日本は95か国・地域との間に64の租税条約等を発効させています(平成27年12月1日現在。財務省HPによる)。これらすべての条約等には情報交換規定が設けられています。当該情報交換は、条約等の両締約国の税務当局間で納税者の取引などの税に関する情報を互いに提供する仕組みを言います。
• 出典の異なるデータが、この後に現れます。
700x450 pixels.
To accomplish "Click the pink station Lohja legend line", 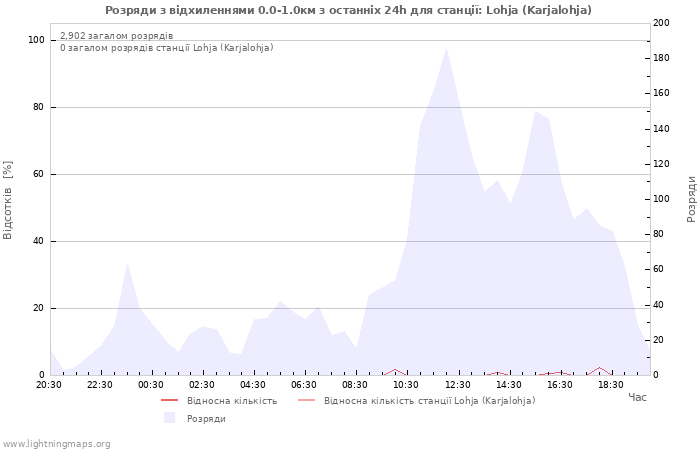I will pos(306,401).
租税条約等に基づく税務当局間の情報交換には、①要請に基づく情報交換、②自発的情報交換、③自動的情報交換の3形態があります。

 

平成27年11月18日の国税庁発表によれば、平成26事務年度(平成26年7月~平成27年6月)の租税条約等に基づく情報交換実績の概要は以下のとおりです。

 

      租税条約等に基づく情報交換実績の概要(平成26事務年度)

図表82MJ41

 1.要請に基づく情報交換-日本から外国への要請はアジアが70

要請に基づく情報交換とは、個別の納税者に対する調査において、国内で入手できる情報だけでは事実関係を十分に解明できない場合に、相手国・地域の税務当局に必要な情報の収集・提供を要請するものです。

 

【活用例】法人調査において、日本法人が、A国法人からの輸入取引に関してA国個人Bに手数料を支払っていたが、その役務提供の事実が確認できないことから、A国の税務当局に対して、その個人Bに支払った手数料に係る事実関係の確認を要請し、その結果、内国法人が手数料として支払った金員は架空手数料であることが判明した。

 

平成26事務年度に日本の国税庁から外国税務当局に発した要請件数は526件。地域別にみるとアジア・大洋州の国・地域向けの要請が396件で、全体の7割以上を占めています。外国税務当局から国税庁に寄せられた要請件数は125件でした。

 

2.自発的情報交換で積極的に国際協力

自発的情報交換は、自国の納税者に対する調査等の際に入手した情報で外国税務当局にとって有益と認められる情報を自発的に提供するものです。

 

【活用例】C国法人Dが日本法人に対して支払った外注費に関し、その支払が現金で行われるなどの理由により、日本法人において売上の計上漏れが想定される取引に係る情報を、C国の税務当局から受領するなどのケースがあげられます。

 

平成26事務年度に国税庁から外国税務当局に提供した自発的情報交換の件数は317件、他方、外国税務当局から国税庁に提供された件数は、1,258件ありました。

 

3.自動的情報交換で一括して情報をやりとり

自動的情報交換は、法定調書から把握した非居住者等への支払等(配当、不動産所得、無形資産の使用料、給与・報酬、キャピタルゲイン等)に関する情報を、支払国の税務当局から受領国の税務当局へ一括して送付するものです。

 

【活用例】国税庁が外国税務当局から入手した海外金融機関からの受取利子に関する資料を基に、日本の居住者の申告状況を確認したところ、外国の銀行に預け入れた預金に係る利息が申告されていなかったことから、これを課税した。

 

平成26年事務年度に国税庁から外国税務当局に提供した自動的情報交換の件数は、約13万7千件、外国税務当局から国税庁に提供された件数は、約13万2千件でした。

 

***

 

国税庁は、近年、OECD租税委員会やG20で国際的な脱税及び租税回避行為に対処するための国際協力の機運が一層高まっていることを踏まえ、租税条約等に基づく外国税務当局との情報交換の積極的な実施に努めているとしています。